Data extract Start Marker
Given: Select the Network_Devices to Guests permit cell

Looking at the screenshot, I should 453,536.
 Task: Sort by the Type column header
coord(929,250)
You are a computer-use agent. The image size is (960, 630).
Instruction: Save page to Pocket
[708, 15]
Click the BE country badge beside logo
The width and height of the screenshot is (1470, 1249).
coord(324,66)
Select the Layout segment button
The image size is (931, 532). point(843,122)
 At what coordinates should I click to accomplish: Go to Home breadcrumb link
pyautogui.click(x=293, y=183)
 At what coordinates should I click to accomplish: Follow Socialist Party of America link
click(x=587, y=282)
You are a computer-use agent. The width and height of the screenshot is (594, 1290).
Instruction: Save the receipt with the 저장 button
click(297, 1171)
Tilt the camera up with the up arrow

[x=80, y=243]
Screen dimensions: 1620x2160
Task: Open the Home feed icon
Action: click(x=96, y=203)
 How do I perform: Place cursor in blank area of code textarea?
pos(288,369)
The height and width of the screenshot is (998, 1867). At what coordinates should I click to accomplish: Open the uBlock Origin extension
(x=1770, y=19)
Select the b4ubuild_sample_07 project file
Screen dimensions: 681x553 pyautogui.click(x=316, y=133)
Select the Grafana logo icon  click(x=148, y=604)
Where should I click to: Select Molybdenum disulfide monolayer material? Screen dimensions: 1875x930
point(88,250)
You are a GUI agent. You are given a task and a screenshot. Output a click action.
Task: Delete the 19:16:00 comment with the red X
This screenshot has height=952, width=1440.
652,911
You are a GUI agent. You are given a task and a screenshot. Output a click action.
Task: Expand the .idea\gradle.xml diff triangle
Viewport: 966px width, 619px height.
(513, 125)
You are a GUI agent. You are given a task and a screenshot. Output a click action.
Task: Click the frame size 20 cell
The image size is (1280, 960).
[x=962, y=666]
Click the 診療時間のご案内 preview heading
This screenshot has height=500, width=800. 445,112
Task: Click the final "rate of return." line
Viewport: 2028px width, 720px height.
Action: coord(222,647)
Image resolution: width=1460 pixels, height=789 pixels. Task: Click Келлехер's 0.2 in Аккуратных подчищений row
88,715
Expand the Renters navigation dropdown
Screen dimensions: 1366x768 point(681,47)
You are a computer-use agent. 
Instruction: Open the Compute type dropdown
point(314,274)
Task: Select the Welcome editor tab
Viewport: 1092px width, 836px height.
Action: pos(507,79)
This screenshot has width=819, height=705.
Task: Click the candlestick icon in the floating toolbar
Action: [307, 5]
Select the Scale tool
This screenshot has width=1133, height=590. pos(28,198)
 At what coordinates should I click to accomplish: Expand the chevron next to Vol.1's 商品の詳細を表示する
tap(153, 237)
Data extract End Marker
* [The problem] Set the records above down again. Match them exactly.

* [Problem solution]
Given: Select the Network_Devices to Guests permit cell

Looking at the screenshot, I should 453,536.
 Task: Sort by the Type column header
coord(929,250)
You are a computer-use agent. The image size is (960, 630).
Instruction: Save page to Pocket
[708, 15]
Click the BE country badge beside logo
The width and height of the screenshot is (1470, 1249).
coord(324,66)
Select the Layout segment button
The image size is (931, 532). point(843,122)
 At what coordinates should I click to accomplish: Go to Home breadcrumb link
pyautogui.click(x=293, y=183)
 At what coordinates should I click to accomplish: Follow Socialist Party of America link
click(x=587, y=282)
You are a computer-use agent. The width and height of the screenshot is (594, 1290).
Instruction: Save the receipt with the 저장 button
click(297, 1171)
Tilt the camera up with the up arrow

[x=80, y=243]
Screen dimensions: 1620x2160
Task: Open the Home feed icon
Action: click(x=96, y=203)
 How do I perform: Place cursor in blank area of code textarea?
pos(288,369)
The height and width of the screenshot is (998, 1867). At what coordinates should I click to accomplish: Open the uBlock Origin extension
(x=1770, y=19)
Select the b4ubuild_sample_07 project file
Screen dimensions: 681x553 pyautogui.click(x=316, y=133)
Select the Grafana logo icon  click(x=148, y=604)
Where should I click to: Select Molybdenum disulfide monolayer material? Screen dimensions: 1875x930
point(88,250)
You are a GUI agent. You are given a task and a screenshot. Output a click action.
Task: Delete the 19:16:00 comment with the red X
This screenshot has height=952, width=1440.
652,911
You are a GUI agent. You are given a task and a screenshot. Output a click action.
Task: Expand the .idea\gradle.xml diff triangle
Viewport: 966px width, 619px height.
(513, 125)
You are a GUI agent. You are given a task and a screenshot. Output a click action.
Task: Click the frame size 20 cell
The image size is (1280, 960).
[x=962, y=666]
Click the 診療時間のご案内 preview heading
This screenshot has height=500, width=800. 445,112
Task: Click the final "rate of return." line
Viewport: 2028px width, 720px height.
Action: coord(222,647)
Image resolution: width=1460 pixels, height=789 pixels. Task: Click Келлехер's 0.2 in Аккуратных подчищений row
88,715
Expand the Renters navigation dropdown
Screen dimensions: 1366x768 point(681,47)
You are a computer-use agent. 
Instruction: Open the Compute type dropdown
point(314,274)
Task: Select the Welcome editor tab
Viewport: 1092px width, 836px height.
Action: pos(507,79)
This screenshot has width=819, height=705.
Task: Click the candlestick icon in the floating toolbar
Action: [307, 5]
Select the Scale tool
This screenshot has width=1133, height=590. pos(28,198)
 At what coordinates should I click to accomplish: Expand the chevron next to Vol.1's 商品の詳細を表示する
tap(153, 237)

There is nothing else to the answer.